Are you going to give Trevor Noah credit here? Lol

I'm not even going to respond to the rest of that garbage post.
 
I think specialization of tasks makes more sense. We would still have investigators and other people to do specific tasks but more appropriate training and oversight.

Exactly. Trump and his sock puppets are naturally shouting that evil Democrats want to have no law enforcement of any kind, but that's a huge red herring. The point of defunding and disbanding is to create something new that accomplishes what the current system has failed to do. I don't think anyone can possibly argue that the current policing system has been successful.

There is no need to have all police officers carry guns and especially no need to have armed officers respond to every call. How ridiculous is it that school resource officers carry guns and bulletproof vests? And before anyone brings up school shootings, I'd like to point out how exceedingly rare they are but also what happened last time we had a major school shooting in Florida.

For entirely too long, policing has looked like pacification. Police officers have looked and behaved like an occupying army. Especially in minority areas and neighbourhoods. Probably the most infuriating way in which this manifests itself is the demand for absolute compliance and the lengths the police will go to get it. How often do you have ridiculous chases and police officers discharging weapons because a suspect was "going to get away?" In situations where said suspect might have been unarmed, was not posing an immediate danger to the public, or was not even the person they were looking for? That's okay. If they run, you can shoot. If they try to pass what might have been a fake 20, you can kneel on their neck until they die.

I don't know if these attitudes can be fixed with more training and oversight. I think it needs to be blown up and replaced by something new.
 
For entirely too long, policing has looked like pacification. Police officers have looked and behaved like an occupying army. Especially in minority areas and neighbourhoods. Probably the most infuriating way in which this manifests itself is the demand for absolute compliance and the lengths the police will go to get it. How often do you have ridiculous chases and police officers discharging weapons because a suspect was "going to get away?" In situations where said suspect might have been unarmed, was not posing an immediate danger to the public, or was not even the person they were looking for? That's okay. If they run, you can shoot. If they try to pass what might have been a fake 20, you can kneel on their neck until they die.

Step 1 is de-militarization. We had this huge military build-up in our police departments courtesy of the Patriot Act in 2002 for fear of an outbreak of domestic terrorism that never really materialized. It's time to admit that was a deeply flawed, knee jerk piece of legislation that has actually made us less free. I'd also argue it attracted the wrong type of people to become cops. Take that money and put it towards vigorous psych evals for incoming candidates.

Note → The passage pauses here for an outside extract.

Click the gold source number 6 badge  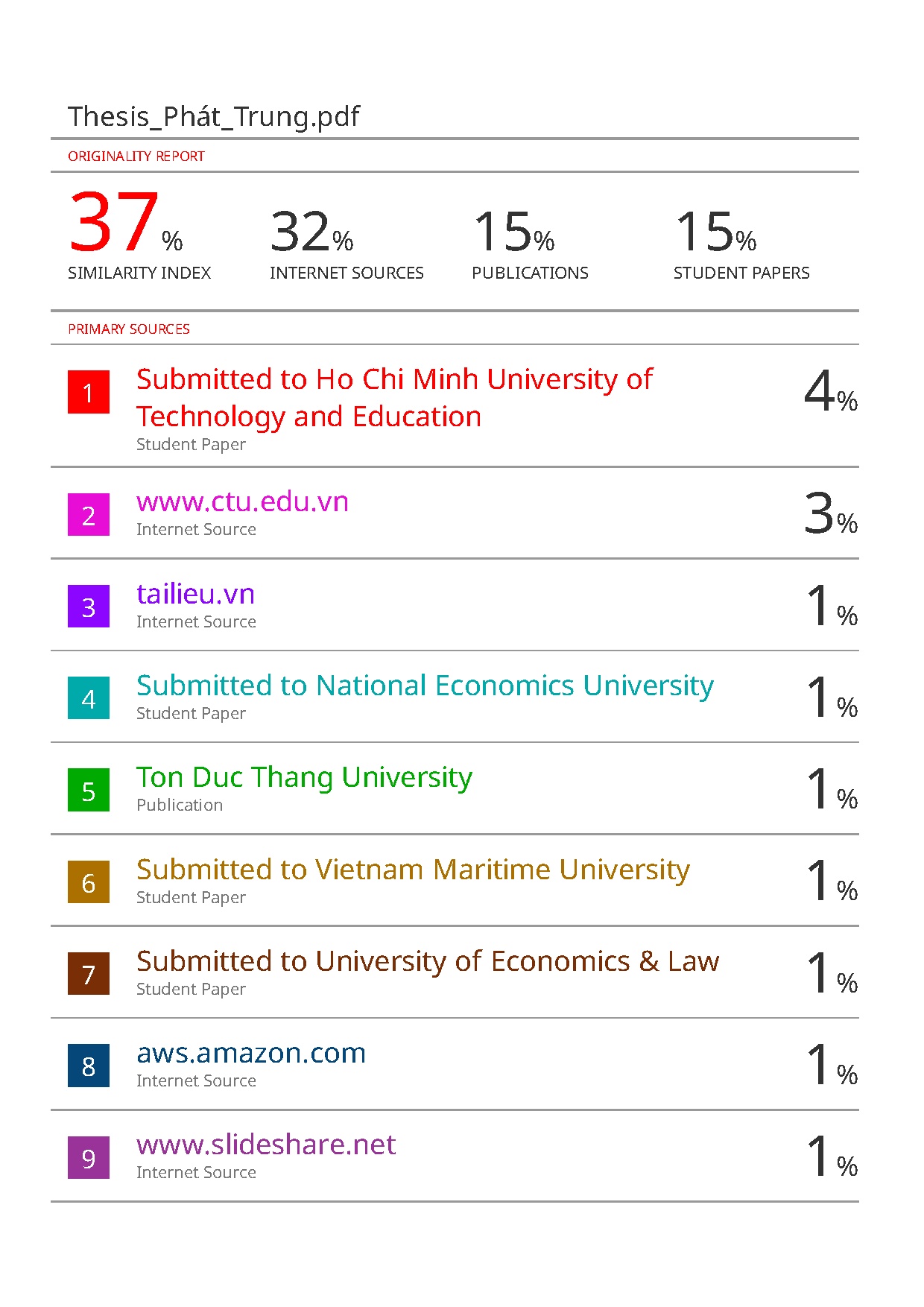point(89,882)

Step 2 is getting cops out of their patrol cars and into the streets. Seven years ago the police department in Camden, NJ was disbanded (some people are now saying it was defunded which is not really the truth). The new heads of the police department focused on community relations instead of law enforcement and crime went down 32%. I still wouldn't go there at night, lol....but it had the reputation for the most crime riddled city in America not that long ago and that's not nearly the case anymore.